As Flávia Milhorance and André Spigariol of the New York Times report, the man’s death marks the first recorded disappearance of an uncontacted tribe in Brazil. Activists fear it will not be the last.

Little was known about the man—not his name, his ethnicity or the language he spoke to his fellow tribe members when they were still alive. Funai, Brazil’s federal agency for Indigenous affairs, says in a statement that it had tracked 53 huts the man made over the past 26 years. At his abandoned campsites, officials found corn, manioc, papaya and bananas, according to Survival International, a human rights group. Some of the many holes he dug contained sharp spearheads, probably used to catch animals; others, dug into his huts, appear to have been made for protection in the event of an attack.

One of the holes the man dug inside the huts
One of the holes the man dug inside the huts J Pessoa / Survival International

In 2018, government officials captured a video of the man chopping down a tree, but he was largely elusive and responded aggressively to outsiders.

“We can only imagine what horrors he had witnessed in his life, and the loneliness of his existence after the rest of his tribe were killed,” says Fiona Watson, Survival International’s research and advocacy director, in a statement. “[B]ut he determinedly resisted all attempts at contact, and made clear he just wanted to be left alone.”

The man appears to have been about 60 years old at the time of his death. Officials found no signs of violence or struggle at his campsite, and his body was found covered in feathers, Marcelo dos Santos, an Indigenous expert, tells the Times.
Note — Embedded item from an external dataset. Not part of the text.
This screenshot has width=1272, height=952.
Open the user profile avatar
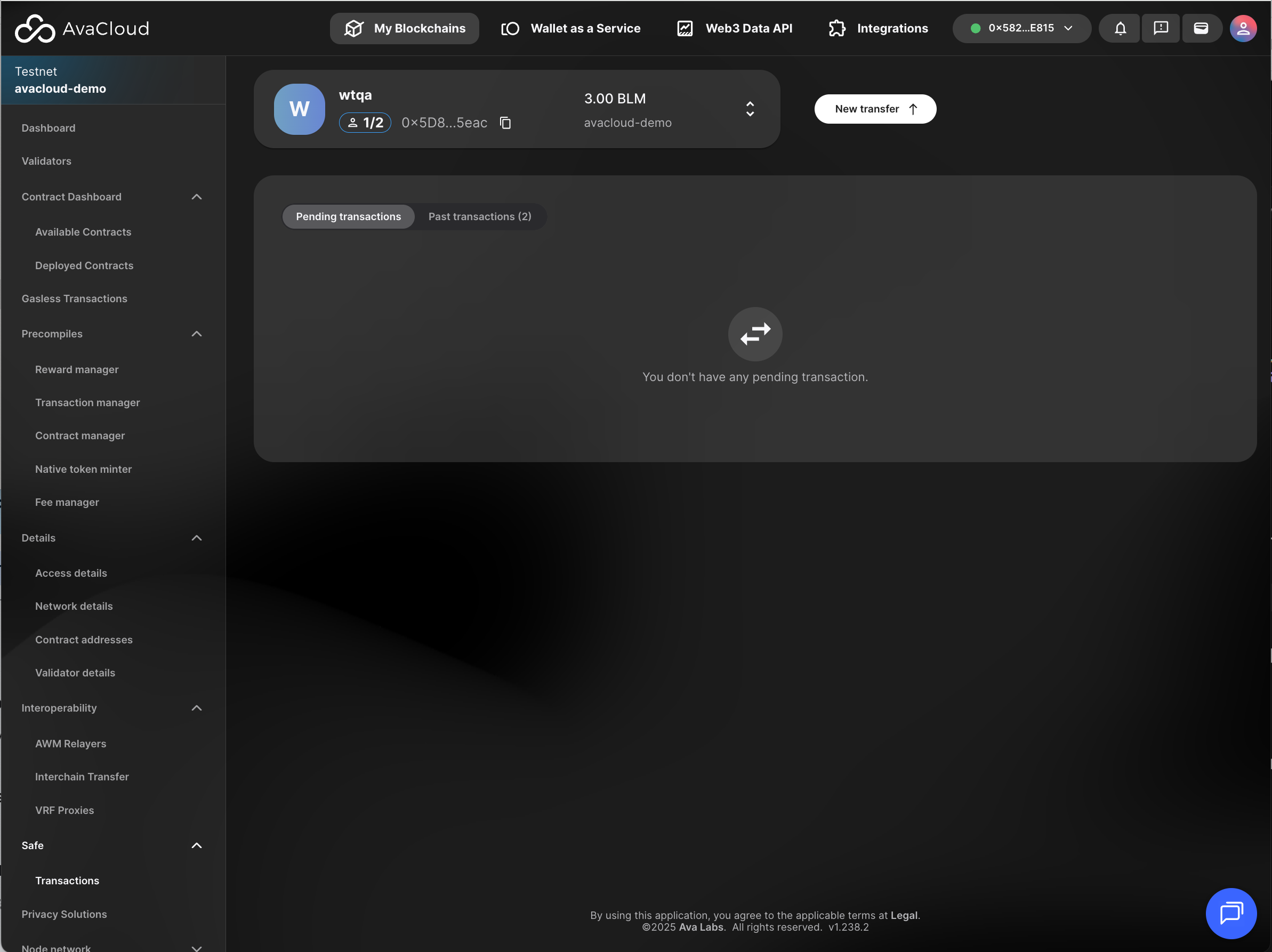click(x=1242, y=28)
“Was he waiting for his death? Who knows,” says Santos. “There was never communication, not even with another ethnic group, to know more about him. So we can’t be sure of the reason.”

Funai officially created the Tanaru reserve in 2007, after becoming aware of the man’s existence, reports NPR’s Rachel Treisman. Survival International describes the territory as “a small island of forest in a sea of vast cattle ranches, in one of the most violent regions in Brazil.” The organization believes that the man was the only one to survive an “annihilation” of his tribe by “gunmen hired by colonists and ranchers who invaded the land from the 1970s onwards.”
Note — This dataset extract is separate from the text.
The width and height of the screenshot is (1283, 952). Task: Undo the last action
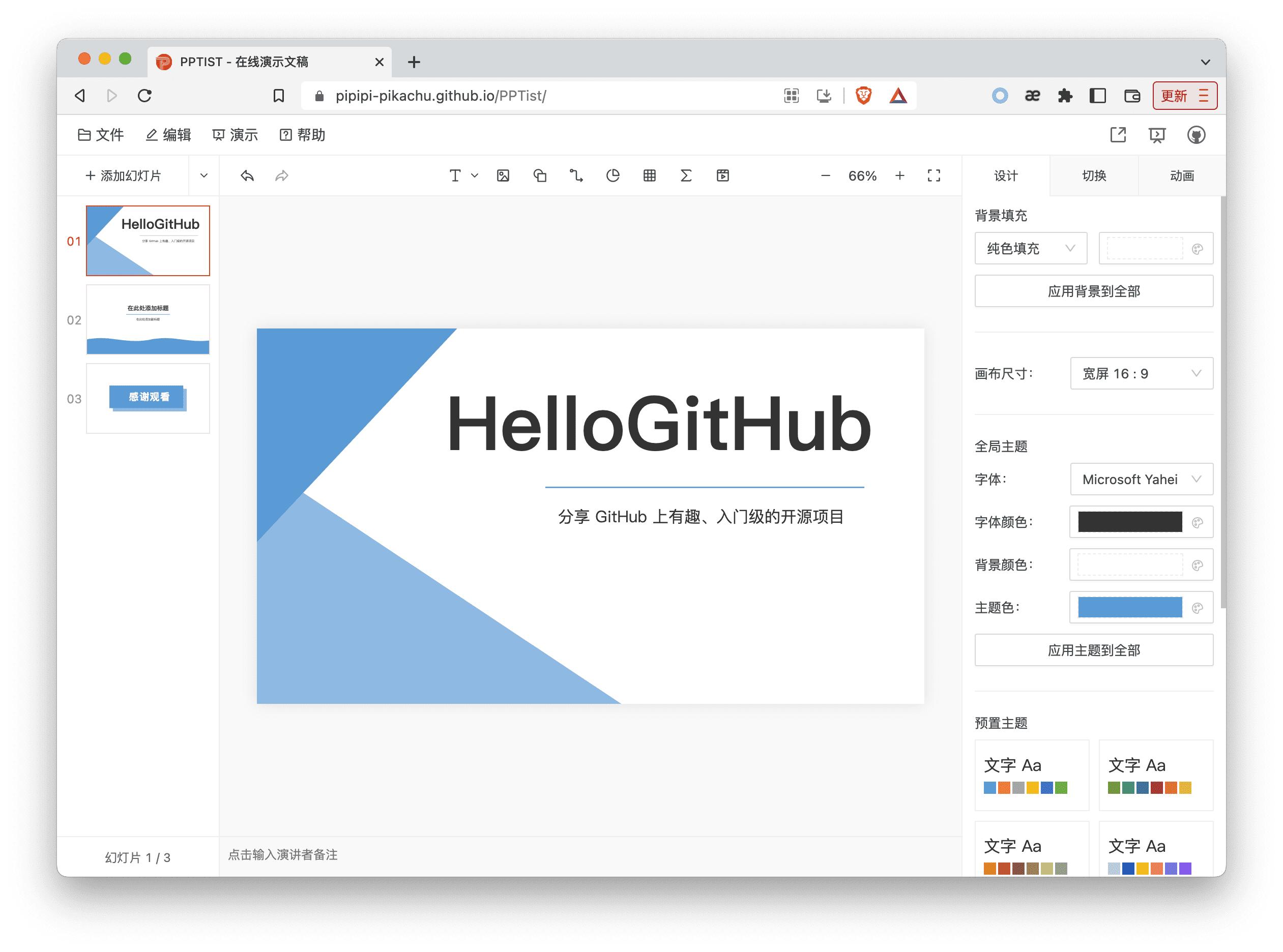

Today, Tanaru is among seven territories in Brazil that are protected by land-use restrictions created for Indigenous groups living in voluntary isolation. But Brazilian President Jair Bolsonaro has been explicit about his desire to pursue economic development within the Amazon and “exploit” Indigenous territory. “Where there is Indigenous land,” he once said, “there is wealth underneath it.”

After taking office in 2019, Bolsonaro began “dismantling a system of protection for Indigenous communities enshrined in Brazil’s Constitution,” wrote Ernesto Londoño and Letícia Casado for the New York Times in 2020.

To activists, the “Man of the Hole” represented a resilient but tragic figure—a symbol of isolated Indigenous cultures that are being lost to rapacious commercial interests and the violence that comes with them.

“[W]ith his death, the genocide of his people is complete,” says Watson. “For this was indeed a genocide—the deliberate wiping out of an entire people by cattle ranchers hungry for land and wealth.”

And if Bolsonaro and his allies get their way, Watson continues, “this story will be repeated over and over again until all the country’s Indigenous peoples are wiped out.”